Pradaxa ® (dabigatran etexilate) is a blood thinner used for the prevention of strokes. It is manufactured by Boehringer Ingelheim. It has been prescribed to patients with abnormal heart rhythms also called atrial fibrillation. Atrial fibrillation is a medical condition where the heart beats irregularly, increasing the chance of a clot forming in the body, which leads to a stroke.
Boehringer Ingelheim confirms that 260 people worldwide have suffered fatal bleeds while taking Pradaxa. The FDA has issued a safety announcement that it is evaluating the reports patients bleeding to death taking Pradaxa.

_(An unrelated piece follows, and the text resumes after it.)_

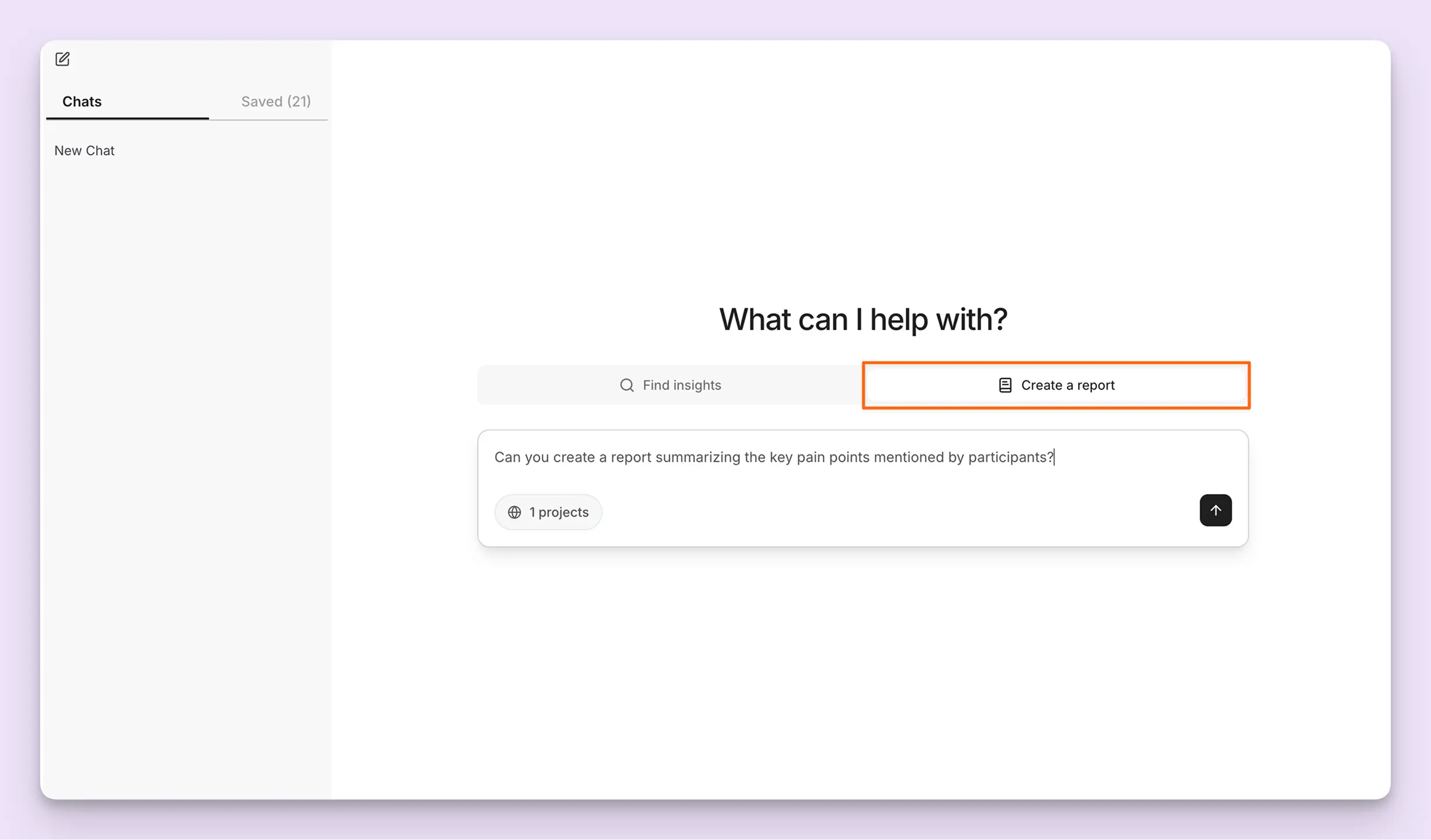Enable report creation by clicking its highlighted option
This screenshot has height=840, width=1431.
pyautogui.click(x=1055, y=385)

Our Pradaxa claims lawyers recommend that you contact your doctor immediately if you have taken Pradaxa and are experiencing any of the following symptoms:
- Unusual bleeding from the gums.
- Nose bleeding that happens often.
- Menstrual or vaginal bleeding that is heavier than normal
- Bleeding that is severe or you cannot control.
- Pink or brown urine.
- Red or black stools.
- Bruises that happen without a known cause or that get larger.
- Coughing up blood or blood clots.
- Vomiting blood or vomit that looks like coffee grounds.
Bleeding can be serious and even fatal and it is well-recognized complication of all anticoagulant therapies. In clinical trials comparing Pradaxa and warfarin, major bleeding events occurred at about the same rate. The FDA is now evaluating the post-marketing reports of serious bleeding in patients who are taking Pradaxa. Fatal events have been reported, and the FDA is analyzing the events to determine whether the reports of bleeding in patients taking Pradaxa are occurring more commonly than would be expected.